Topps Tiles lauds ‘resilient’ H1 2019 performance despite slip in profits
Pre-tax profit fell by 18.8% in the period, while revenue declined by 0.2% year-on-year
Topps Tiles has reported a 0.2% year-on-year decline in revenue for the first half of the 2019 financial year – dropping from £110.5m to £110.3m – while pre-tax profit fell by 18.8% to reach £5.2m in the period.
Adjusted for trading losses from the group’s commercial ventures, Topps Tiles saw a 0.2% increase in adjusted like-for-like sales in the period, totalling £109m, as well as an 11.1% year-on-year rise in adjusted pre-tax profit, reaching £8m.

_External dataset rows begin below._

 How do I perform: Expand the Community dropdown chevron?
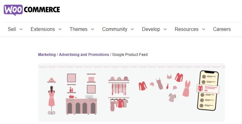(x=132, y=29)
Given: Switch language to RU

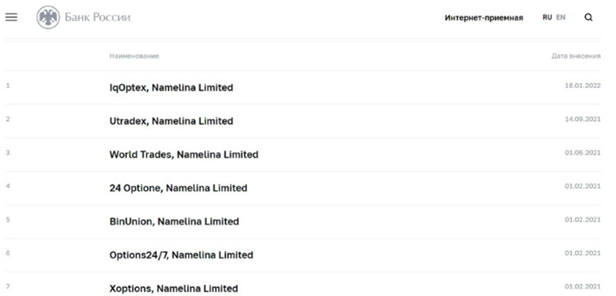Looking at the screenshot, I should pyautogui.click(x=547, y=17).
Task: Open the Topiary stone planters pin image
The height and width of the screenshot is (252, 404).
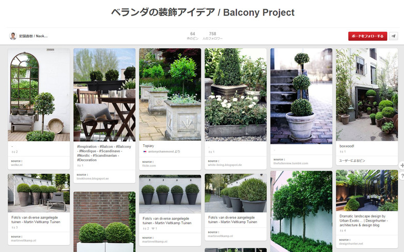Action: point(170,94)
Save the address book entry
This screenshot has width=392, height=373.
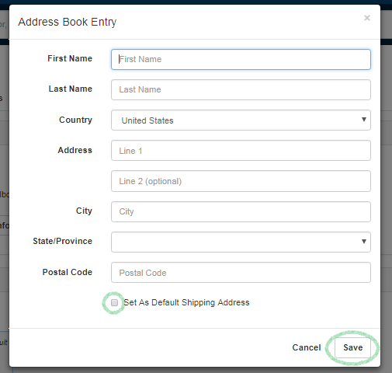click(352, 347)
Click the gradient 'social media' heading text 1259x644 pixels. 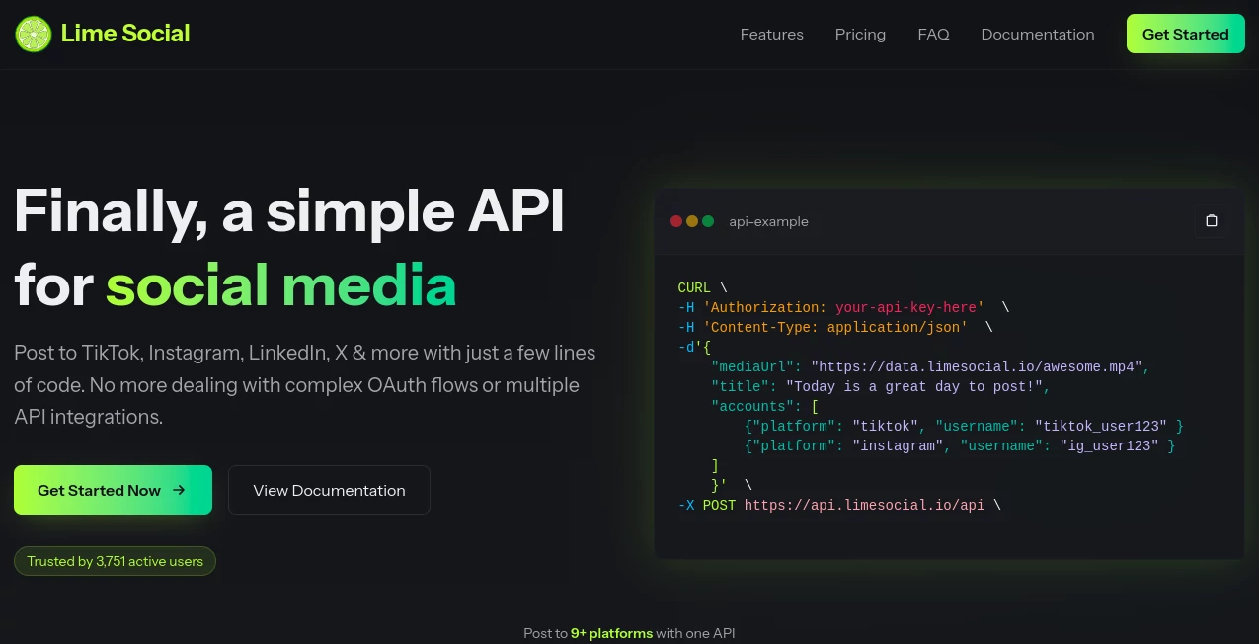(x=280, y=284)
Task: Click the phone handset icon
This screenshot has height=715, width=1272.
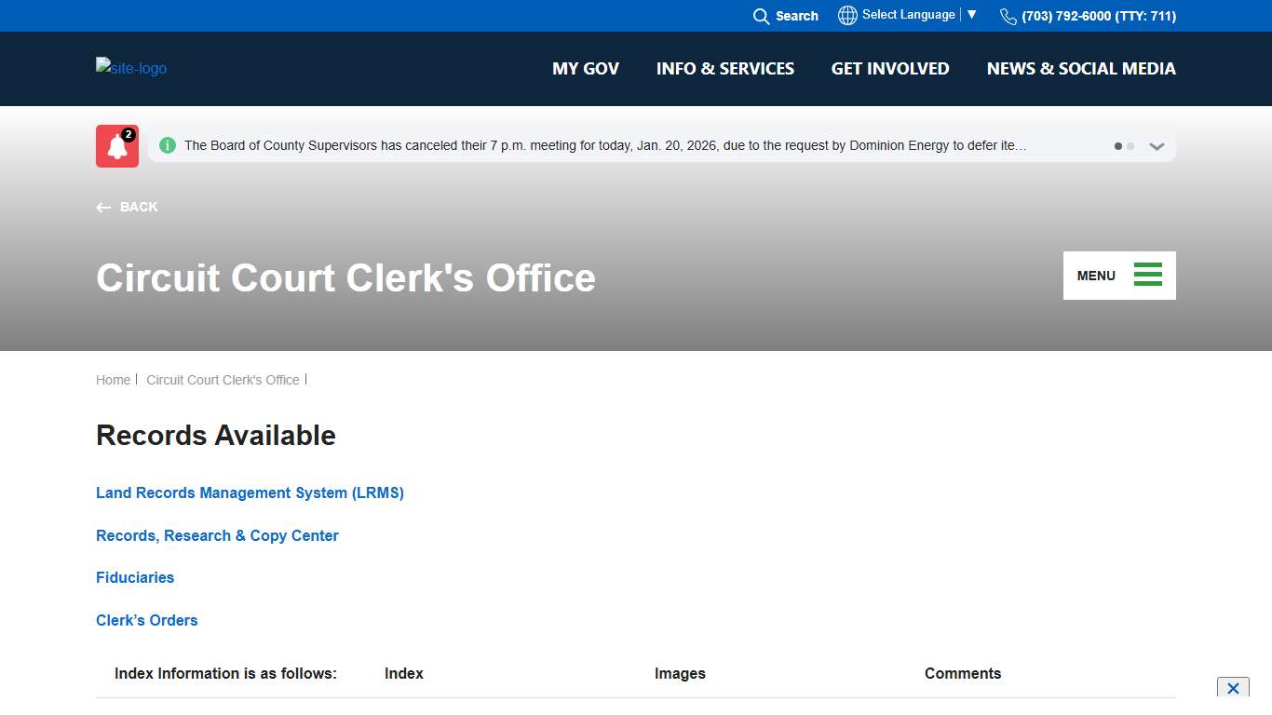Action: pyautogui.click(x=1008, y=16)
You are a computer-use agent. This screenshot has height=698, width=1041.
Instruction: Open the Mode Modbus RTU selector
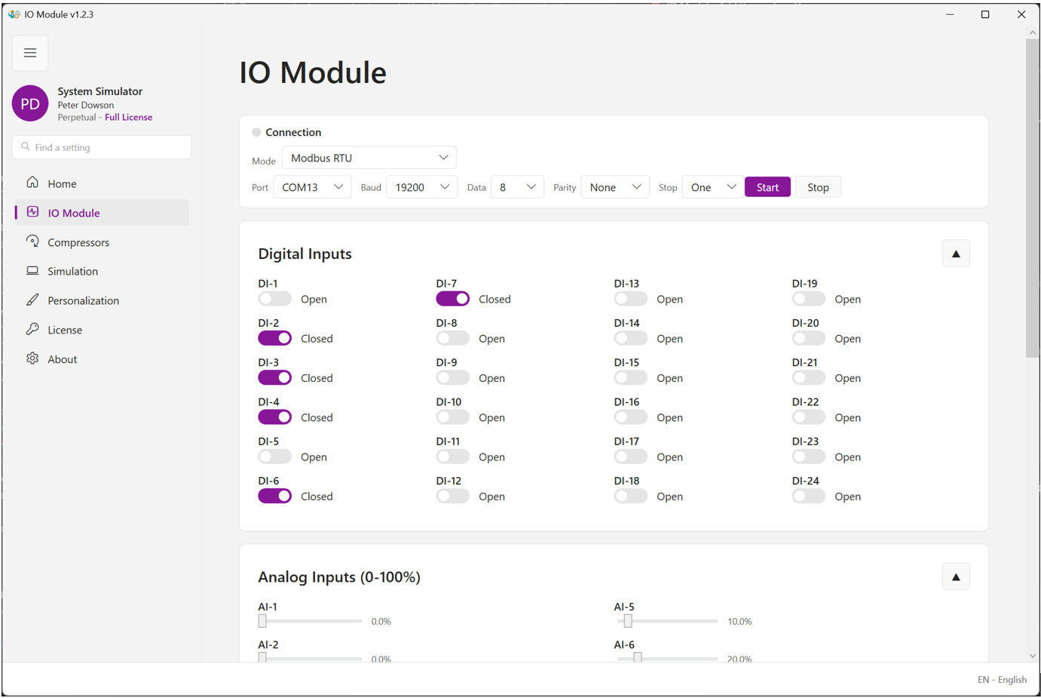tap(369, 157)
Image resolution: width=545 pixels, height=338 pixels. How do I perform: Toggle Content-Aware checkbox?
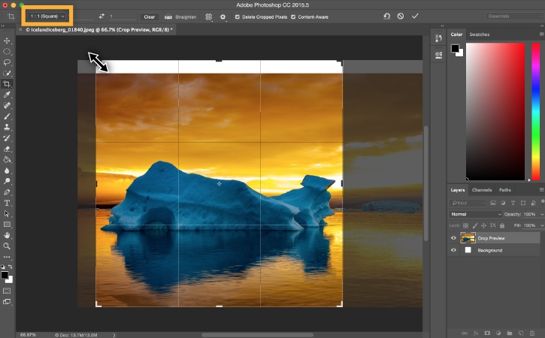293,16
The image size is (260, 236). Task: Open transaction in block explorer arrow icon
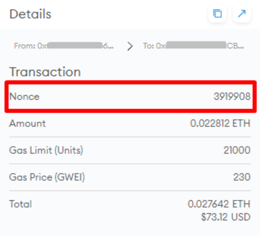[x=241, y=14]
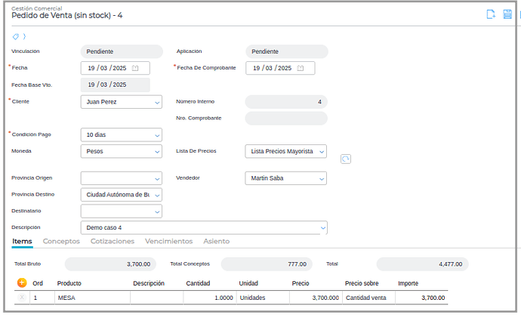The image size is (521, 315).
Task: Expand the Cliente dropdown
Action: tap(157, 102)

In April, Topps Tiles acquired an 80% stake in Guildford-based commercial tile supplier Strata Tiles Ltd for £3.3m. The company noted that its Parkside commercial business generated a trading loss of £1m; adjusted figures reflect the exclusion of the loss as the group “invests in growth”.
The company launched 20 new ranges during the period, and noted that its Trade Rewards+ loyalty programme has reached around 99,000 active members compared with the 70,000 recorded last year. So far since the end of H1 2019, Topps Tiles said like-for-like sales have risen by 1.2%.
“The group has delivered a resilient first half performance as we continue to consolidate our position as the UK’s leading tile specialist,” said CEO Matthew Williams. “Against a consumer backdrop which remains challenging, our trading performance was robust, underpinned by further gains in market share.
“Our commercial tile business continues to grow rapidly, with first half sales more than tripling year-on-year. Expansion of the commercial division was accelerated by the acquisition of Strata Tiles in April. Strata is highly complementary to our existing Parkside commercial business and, together, the two brands provide the group with a strong base for further expansion into this large and attractive market segment.”
Williams added: “The group has made an encouraging start to the second half, with trading in the period to date continuing the positive trend seen in Q2. While we are retaining a prudent view of market conditions for the remainder of the year, we remain confident in our ability to continue to extend our market leading position.”